=== Section Start ===

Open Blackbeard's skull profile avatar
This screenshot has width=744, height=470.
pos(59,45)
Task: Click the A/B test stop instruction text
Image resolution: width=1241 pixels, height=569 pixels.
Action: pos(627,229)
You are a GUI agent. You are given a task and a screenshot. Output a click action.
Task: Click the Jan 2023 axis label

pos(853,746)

=== Section End ===
=== Section Start ===

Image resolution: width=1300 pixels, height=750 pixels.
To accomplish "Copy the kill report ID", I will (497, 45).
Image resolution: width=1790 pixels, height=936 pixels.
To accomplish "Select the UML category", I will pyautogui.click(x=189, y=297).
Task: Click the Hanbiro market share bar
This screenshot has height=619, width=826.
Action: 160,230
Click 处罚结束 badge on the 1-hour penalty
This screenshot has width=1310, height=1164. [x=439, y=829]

=== Section End ===
=== Section Start ===

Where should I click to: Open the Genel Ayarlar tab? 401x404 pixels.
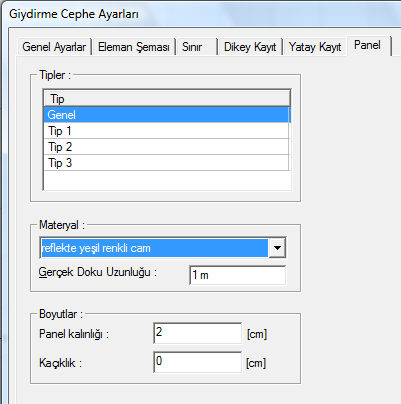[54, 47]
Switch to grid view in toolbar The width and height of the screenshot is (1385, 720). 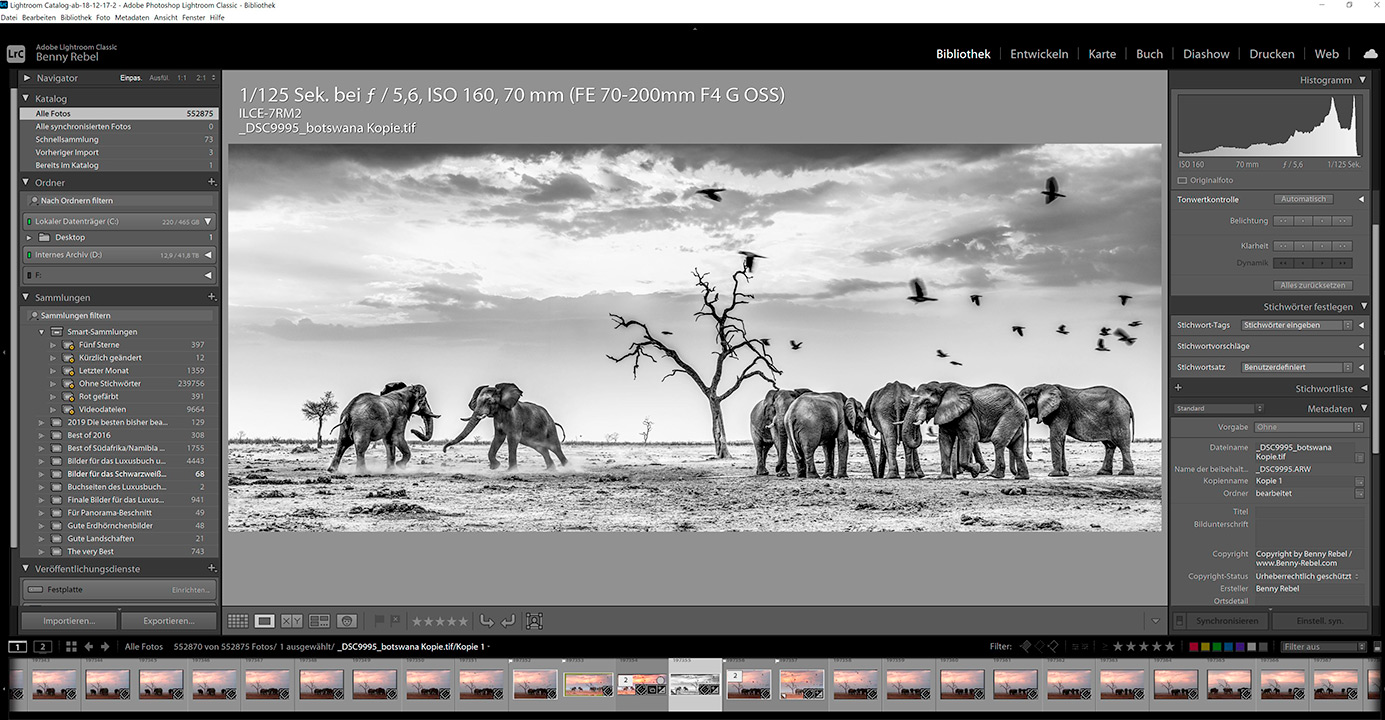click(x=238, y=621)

=== Section End ===

* PROBLEM TO WORK ON
What is the number of lines above that contain the string "will"? Answer with the number alone.

* EXPECTED OUTPUT
2